# Property in Chão da Parada



## acasey (Apr 28, 2010)

Hi, looking at buying a property in the Sao Martinho do Porto area, been sent some details of a house in Chão da Parada, would any one recommend this area? what is it like? Any feedback would be great


----------



## silvers (Sep 22, 2008)

It is a lovely area. I have friends who are selling a fantastic house there too, may be it's the same one?


----------



## acasey (Apr 28, 2010)

silvers said:


> It is a lovely area. I have friends who are selling a fantastic house there too, may be it's the same one?

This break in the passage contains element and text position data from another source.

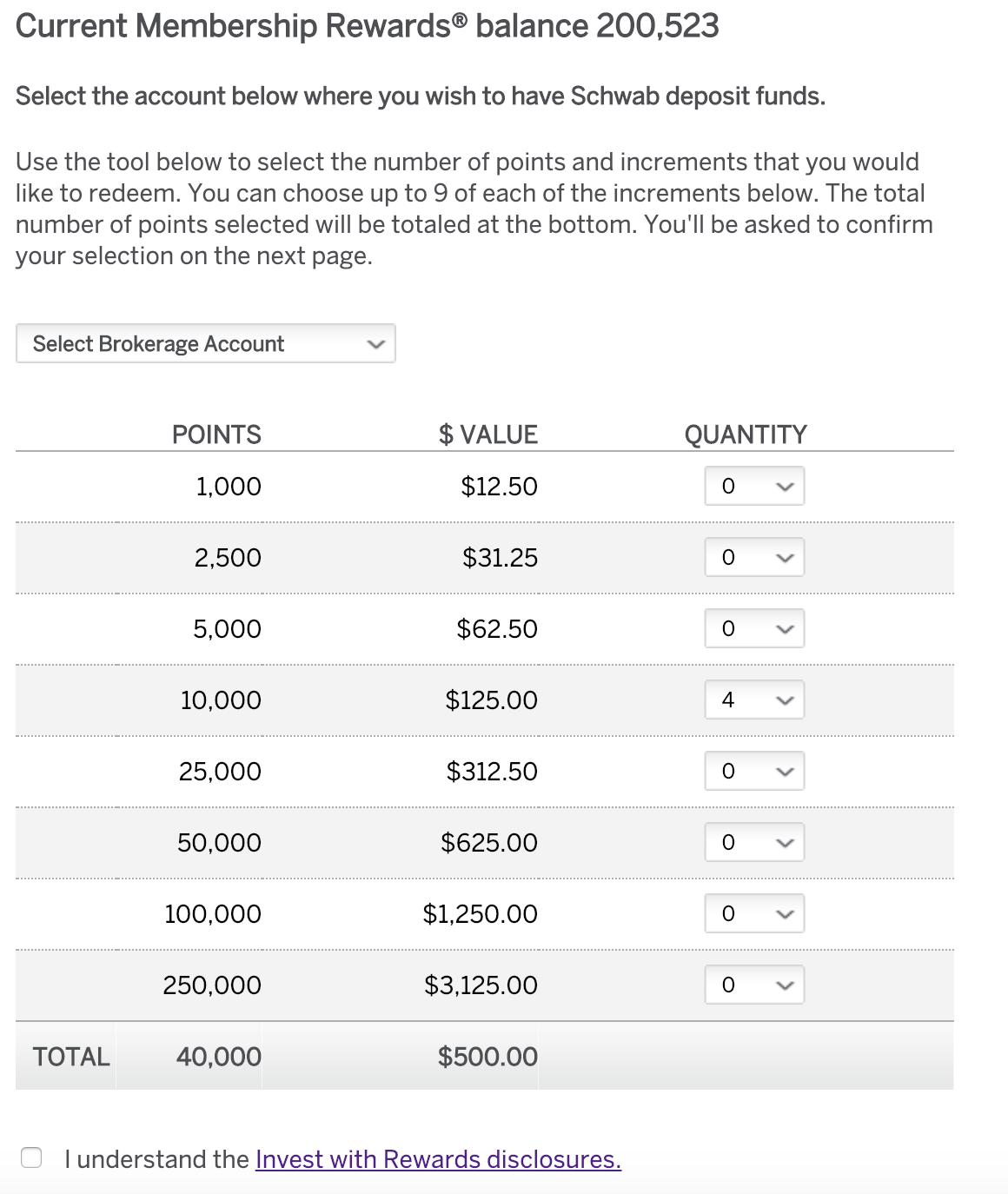Screen dimensions: 1008x1194
Task: Open quantity dropdown for 100,000 points
Action: [x=754, y=913]

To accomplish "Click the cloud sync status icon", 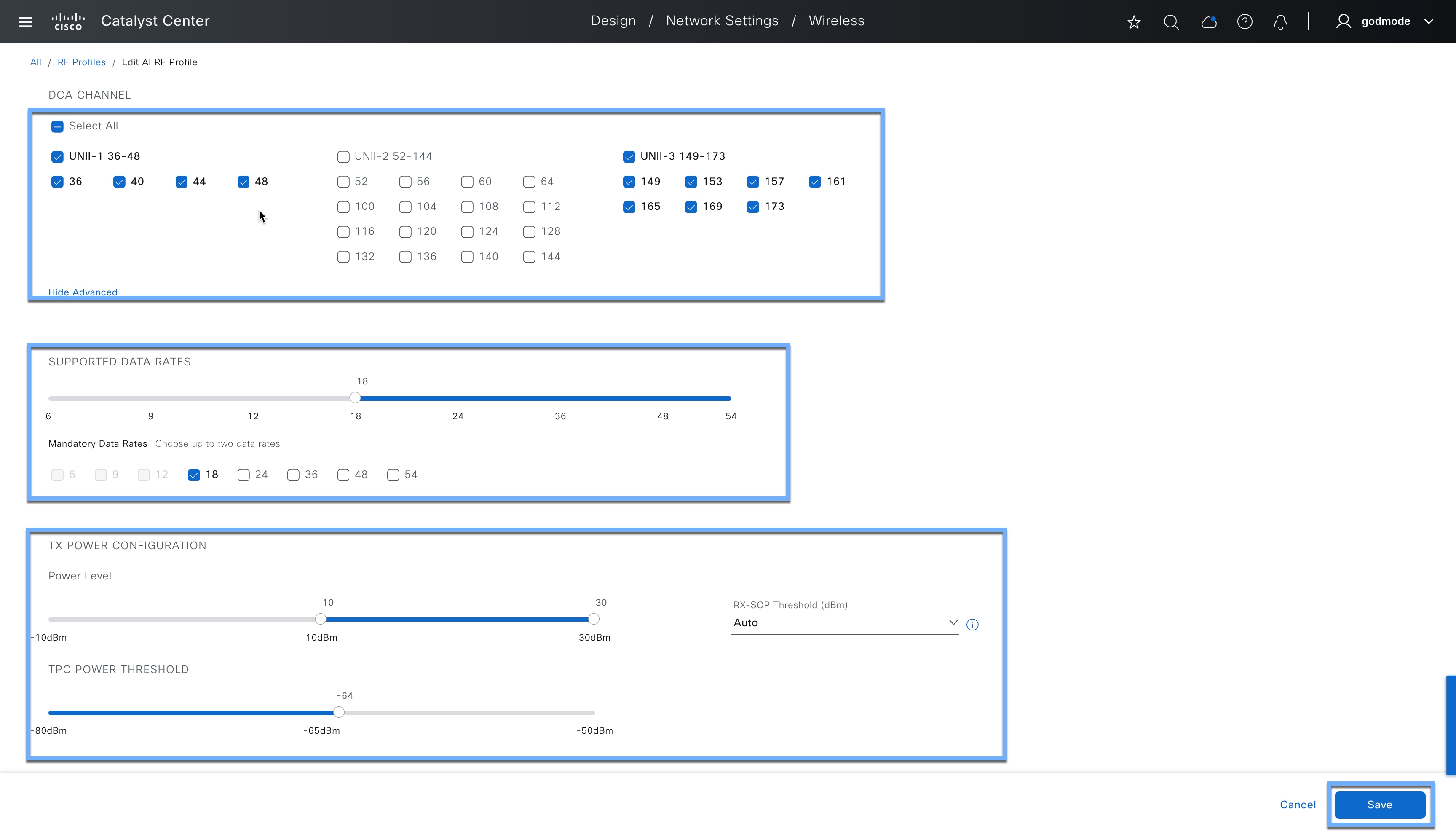I will pyautogui.click(x=1208, y=22).
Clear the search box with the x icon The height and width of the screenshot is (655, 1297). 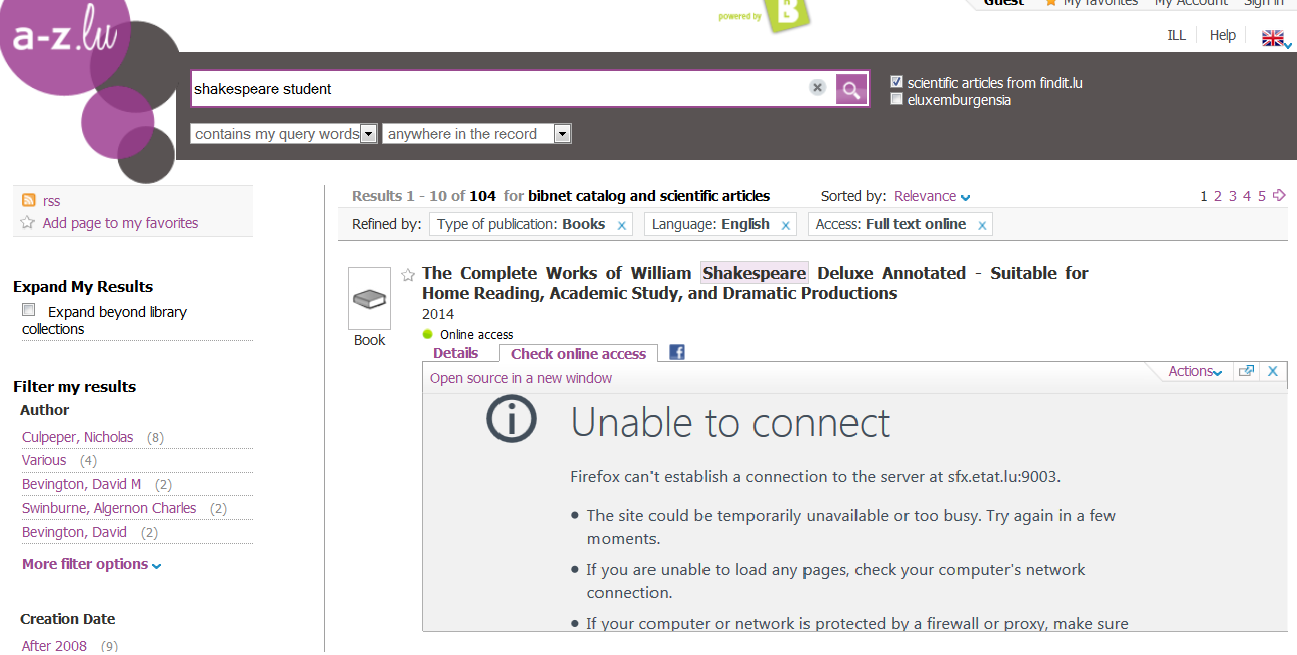(x=817, y=88)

Hi, thanks for that, do you know how near is it too Sao Martinho do Porto bay?


----------



## silvers (Sep 22, 2008)

By car less than 5 minutes.


----------



## acasey (Apr 28, 2010)

silvers said:


> By car less than 5 minutes.


Thanks so much, we are due to look at properties next weekend, so wanted to make sure we are not wasting our time, are currently living in Sintra near Lisbon.


----------



## silvers (Sep 22, 2008)

If you need any help, please ask.


----------



## John999 (Jul 6, 2009)

acasey said:


> Hi, looking at buying a property in the Sao Martinho do Porto area, been sent some details of a house in Chão da Parada, would any one recommend this area? what is it like? Any feedback would be great


Hi acasey
Welcome to the forum. Sao Martinho is a lovely area, but, all depends what you are looking for. It is very busy during the holidays season, but it is also a "desert" the rest of the time. 50% of the properties are for rental during the "high" season. Have a look at the area during the next few weeks, week days and you will see what i mean. Summer time, you will need to get to the beach before 10AM or you will struggle to find a spot. Of season you will find nearly half of the business closed.


----------



## stephanie (Nov 11, 2008)

*Chao da Parada*



acasey said:


> Hi, looking at buying a property in the Sao Martinho do Porto area, been sent some details of a house in Chão da Parada, would any one recommend this area? what is it like? Any feedback would be great


Hi!

Chao da Parada is a lovely village about 10 minutes or so from Sao Martinho, it's very quiet and peaceful.
I live about 15 mins from there just the other side of Sao Martinho, it's a lovely area and there are quite a few properties on the market at the moment so well worth your while coming over to look around.
I write a blog about living on the Silver Coast have a look and see if it is of any use 


Good luck and let me know if you would like any help.

Stephanie


----------



## acasey (Apr 28, 2010)

stephanie said:


> Hi!
> 
> Chao da Parada is a lovely village about 10 minutes or so from Sao Martinho, it's very quiet and peaceful.
> I live about 15 mins from there just the other side of Sao Martinho, it's a lovely area and there are quite a few properties on the market at the moment so well worth your while coming over to look around.
> ...


Hi, thanks so much for your help, your blog is really interesting, I have also contacted you via that.
We are currently living in Sintra on a 3 year contract, we are here until June 2011, but want to buy a property here whilst we are close to see the areas.


----------